═════ PAGE EXCERPT ═════
WATCH: Trump invokes Floyd’s name to talk jobs:

In the midst of an upbeat jobs report, in which he touted the benefits for black Americans, Donald Trump said it’s a ‘great, great day in terms of equality.’ 0:48

Florida Rep.Donna Shalala, the former health secretary in the Bill Clinton administration, said she was “appalled” at the reference. Democratic senators Kamala Harris and Sherrod Brown also panned the reference to Floyd.

The unemployment rate dropped to a better-than-expected 13.3 per cent — nearly two percentage points lower than some estimates — but it’s a figure still on par with what the nation witnessed during the Great Depression.

Also, it’s unclear how many jobs lost as a result of the pandemic are permanently lost, whether the reopenings in states will create a second surge of COVID-19 deaths, the respiratory illness that sometimes occurs in those who have the novel coronavirus.

Trump grew angered when reporter Yamiche Alcindor, who he has clashed with before, asked why it was a “great day” when unemployment tracking for African Americans and Asian Americans actually saw a slight increase.

“You are something,” said Trump in response.
═════
**ASSIGNED TASK**
Transcribe the news excerpt on the jobs report word for word, starting at "Also, it’s unclear" and ending at "a slight increase.".
═════ GIVEN INFORMATION ═════
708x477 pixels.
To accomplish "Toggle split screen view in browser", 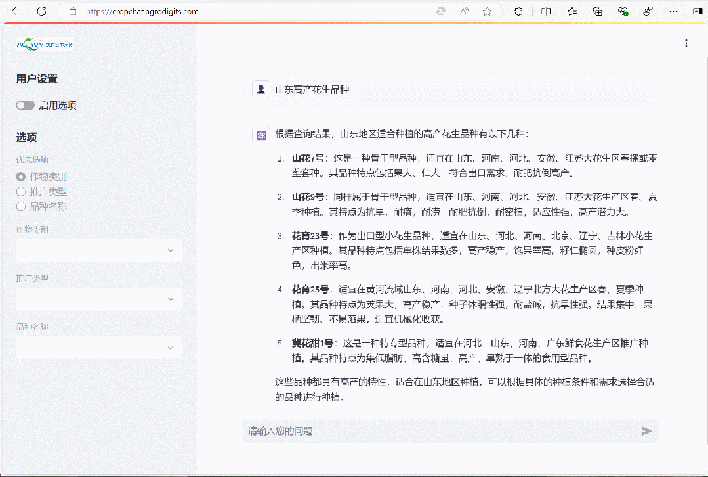I will pyautogui.click(x=546, y=11).
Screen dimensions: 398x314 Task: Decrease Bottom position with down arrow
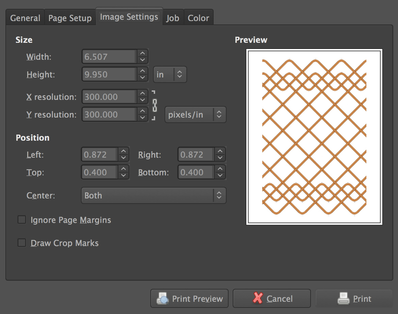220,175
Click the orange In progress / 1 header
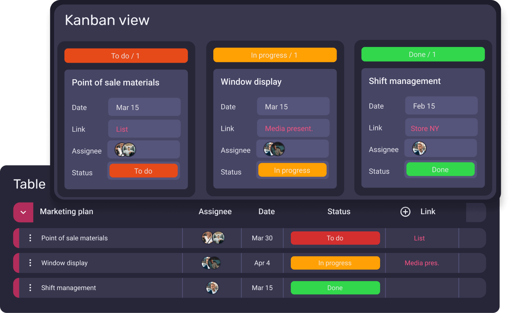510x313 pixels. [x=275, y=55]
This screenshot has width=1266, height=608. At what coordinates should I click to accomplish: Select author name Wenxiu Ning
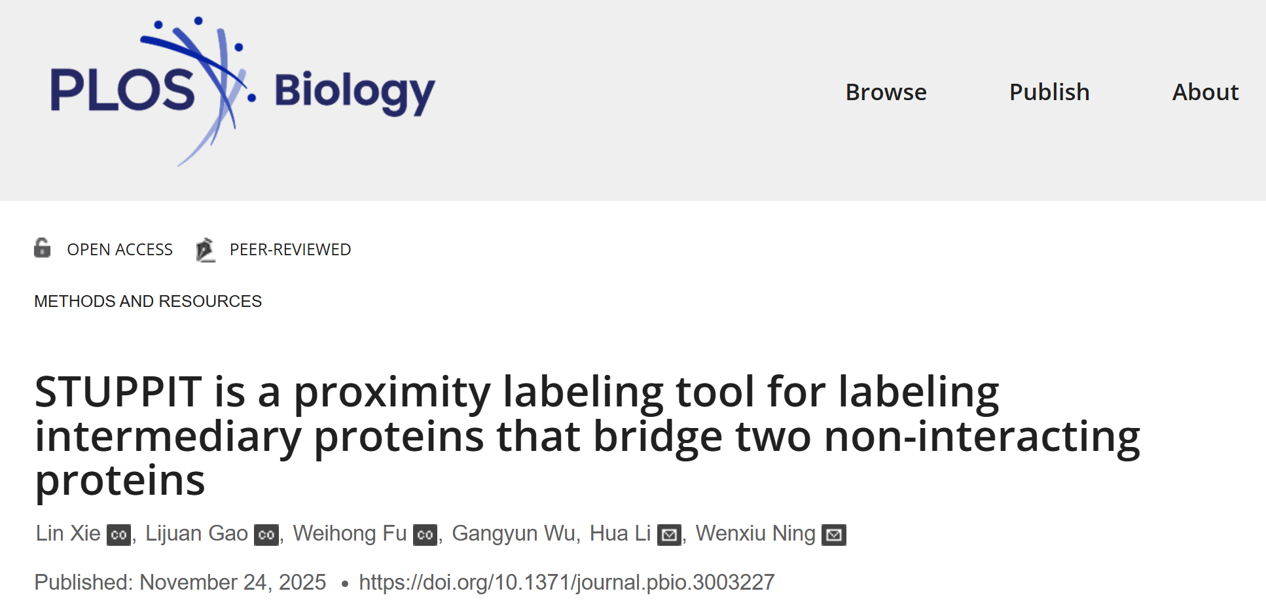pyautogui.click(x=755, y=533)
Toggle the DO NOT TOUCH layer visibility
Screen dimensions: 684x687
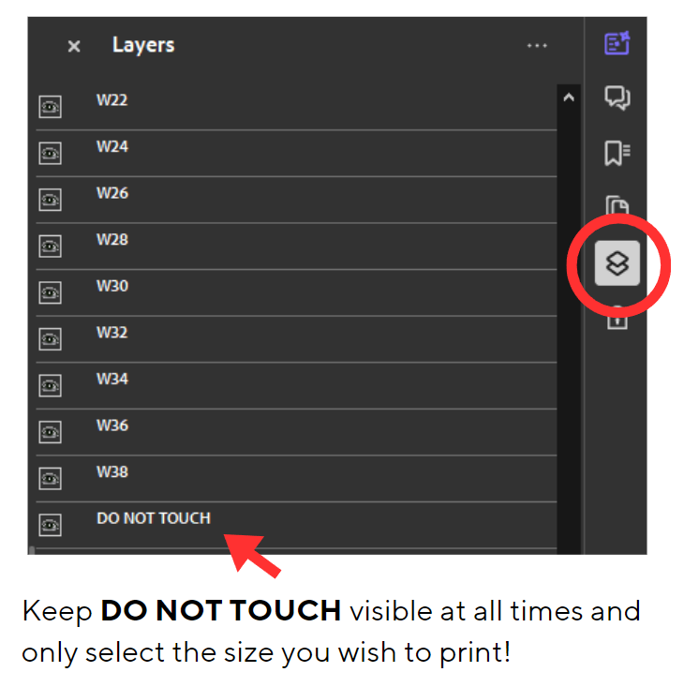coord(50,525)
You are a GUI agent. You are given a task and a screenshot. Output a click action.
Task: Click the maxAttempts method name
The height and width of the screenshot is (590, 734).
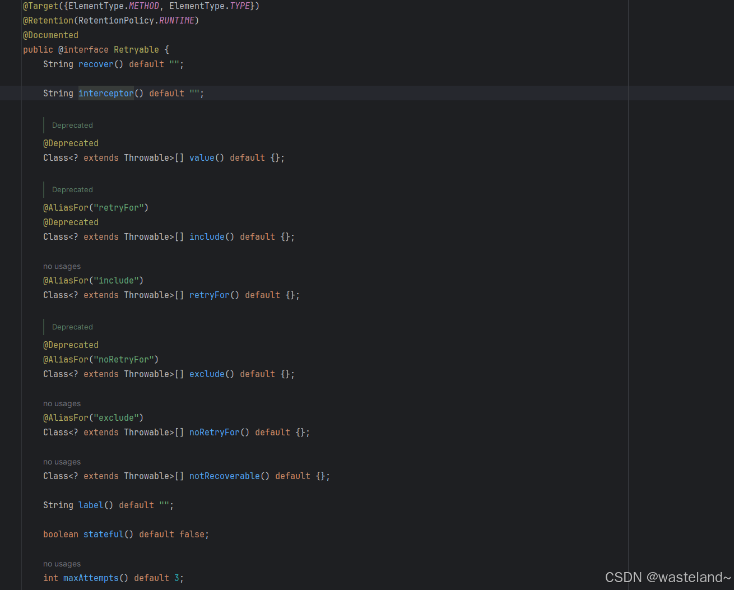click(91, 578)
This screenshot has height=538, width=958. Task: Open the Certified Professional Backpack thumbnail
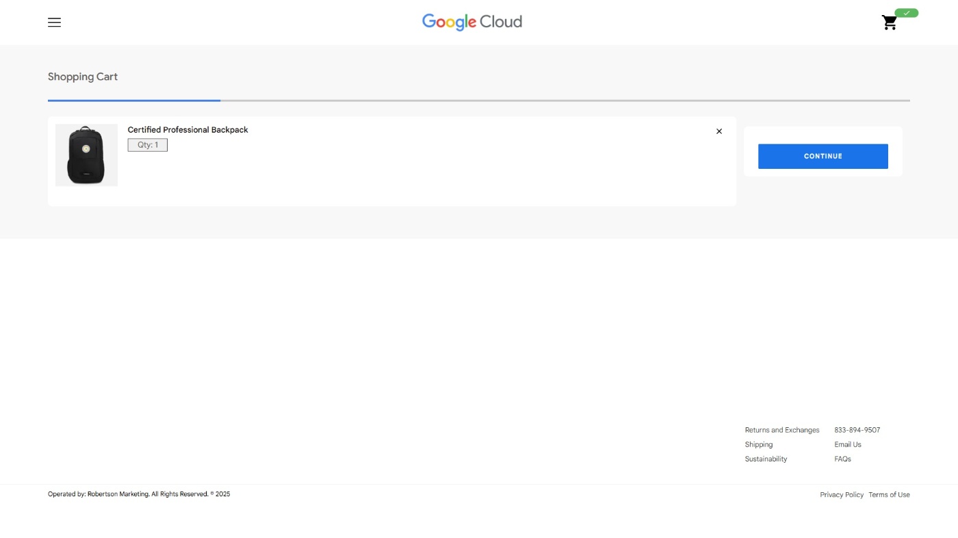(x=86, y=155)
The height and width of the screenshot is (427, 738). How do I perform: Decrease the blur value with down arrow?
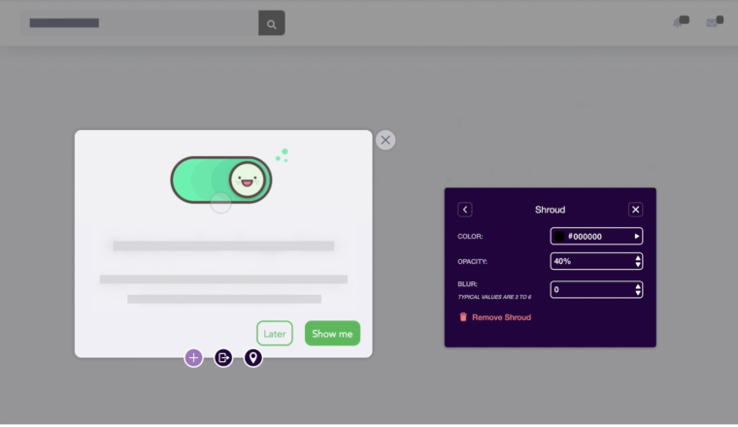coord(638,293)
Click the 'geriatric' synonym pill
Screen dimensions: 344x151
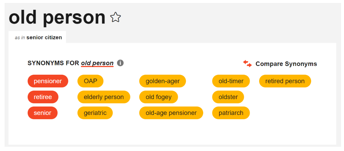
═════
**EXERCISE SOLUTION**
Also, it’s unclear how many jobs lost as a result of the pandemic are permanently lost, whether the reopenings in states will create a second surge of COVID-19 deaths, the respiratory illness that sometimes occurs in those who have the novel coronavirus.

Trump grew angered when reporter Yamiche Alcindor, who he has clashed with before, asked why it was a “great day” when unemployment tracking for African Americans and Asian Americans actually saw a slight increase.